Professor Emeritus of Macquarie University echoed ICSF’s proposal saying that it is especially important for the issue of global recognition of Bangladesh genocide to become a part of Bangladesh’s foreign policy.
He also stressed the importance of quality academic research work on Bangladesh genocide.
Another trustee of ICSF said that to secure global recognition, we will have to talk about our own genocide, do our own research, and continue the movement. No one else will do it for us.
Among the members of the Bangladeshi Australian diaspora, Lilac Shahid, Dr Kamal Uddin, Dr Abu Taher Mollick, and Ignatious Rozario also spoke during the discussion.
The moderator took questions from Facebook, zoom, and other social media platforms all throughout the programme and had relevant discussants respond to them.
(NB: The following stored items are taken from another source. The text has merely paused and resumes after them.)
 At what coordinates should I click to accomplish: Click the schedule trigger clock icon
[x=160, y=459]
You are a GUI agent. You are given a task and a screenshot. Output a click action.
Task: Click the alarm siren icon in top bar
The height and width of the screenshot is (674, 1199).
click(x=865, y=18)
After the discussion, moderator Prof Mizanur Rahman provided a summary and said, “Till now, 1971 Bangladesh genocide has failed to get recognition. We don’t want to understand politics; we don’t want to become a part of geopolitics and its myriad equations; we just want justice for the crime and savagery perpetrated on our people, on our country, on our motherland.”
Towards the very end, former professor at Queensland University Dr Mohammad Alauddin thanked all the organisers, volunteers who worked behind the scenes, and all the people who actively asked questions and made comments.
He also expressed his hopefulness as he concluded the programme.
Apart from the discussion, ICSF arranged a couple of other events to commemorate March 25: Genocide Remembrance Day.
One of them was a call to don profile picture on social media platforms with hashtags #recognise1971genocide and #recognisebangladeshgenocide to bring people together to demand global recognition of Bangladesh genocide.
The other one was a virtual candlelight vigil – a call to post a short video clip or a still of a candle at the first hour of March 25 to commemorate the genocide and show respect to the martyrs.
Thousands of Bengalis responded to this call from all over the world.
The ICSF is an independent global network of experts and activists operating in the interest of justice for the victims and a long-time campaigner for recognition of international crimes committed against the Bengali populace in 1971.